Entries in satiation (2)

Sunday
Jul182010

Airport Food

In a rush to get to the airport I left my lovely protein filled lunch in the refrigerator, not realizing I was leaving satiation behind.  Fortunately I had packed a large bag of nuts and a banana in my bag beforehand, saving part of the day.

Arriving at the airport I remembered my faux pas but thought I would consider it an opportunity for growth and connecting with the real world of food.  I managed to pick up a string cheese prior to departure.

When the airline food arrived it was a turkey dog wrapped in a roll containing high fructose corn syrup among other delicate additives.  There was a salad, which looked like days old, and a packet of carrots.  I ate the carrots, my purchased string cheese and pulled a few nuts out of my bag finishing with the banana.  Not too bad for thrown together meal.

Arriving in the airport for our connecting flight I perused the airport food court- McDonald’s, Ben and Jerry’s, Dunkin Donuts and a Greenleaf’s counter.  I opted for the Greenleaf’s counter trying to figure out how to find some type of nutritious looking food with protein to sustain me till my final destination.

They had a “salad bar” or at least something that resembled the concept.  For $4.59 you could purchase a bed of greens and then have the counter employees add food items to your salad.  The items ranged from 75 cents to almost two dollars. 

I chose grilled chicken, Parmesan cheese and a hard-boiled egg.   The veggies looked sad and the rest of the accoutrements I could not stomach.  Various dressings existed in squeeze bottles.  The employees added everything, as this was not truly a salad bar.

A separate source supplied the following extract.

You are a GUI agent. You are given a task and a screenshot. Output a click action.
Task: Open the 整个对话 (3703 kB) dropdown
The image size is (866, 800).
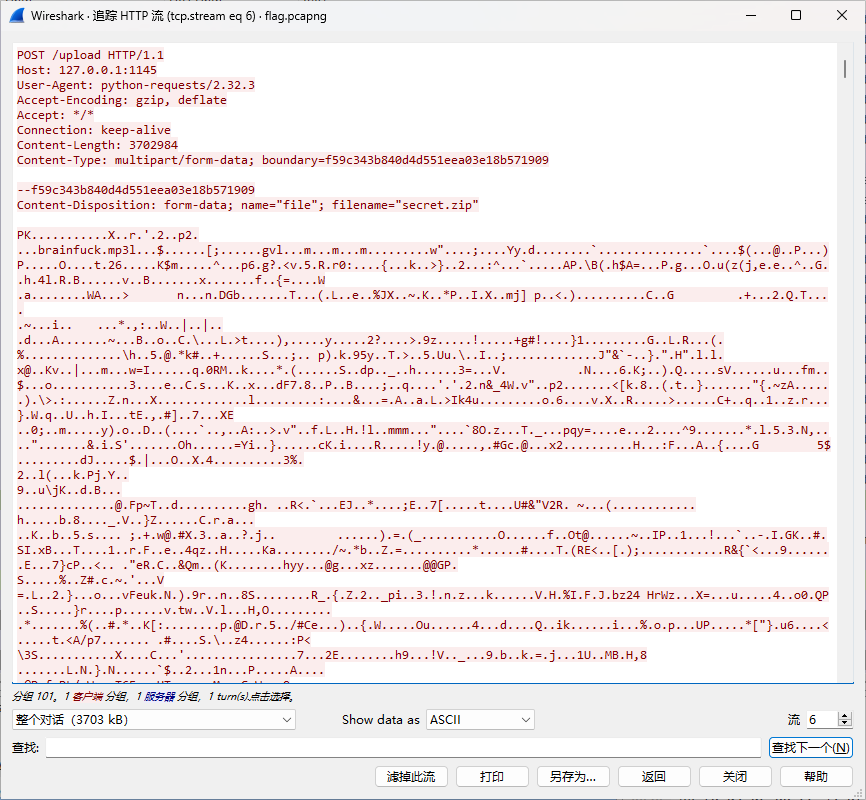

I watched them adding close to a half a cup of dressing and opted to have olive oil and vinegar on the side.  Adding a bottle of water to my bill I sat down to eat.

The chicken was barely edible so I ate a few pieces and then mostly lettuce, the egg and some cheese.  Walking to the gate I felt physically satisfied but wanting to fill my stomach with the food of home.  A Fage yogurt with nuts and fruit sounded marvelous.

 I survived the airport culinary experience or lack thereof.  Next time I probably won’t forget my travel food.  However, it did not really matter since I was soon to reach my final destination.  The experience left me the opportunity to blog.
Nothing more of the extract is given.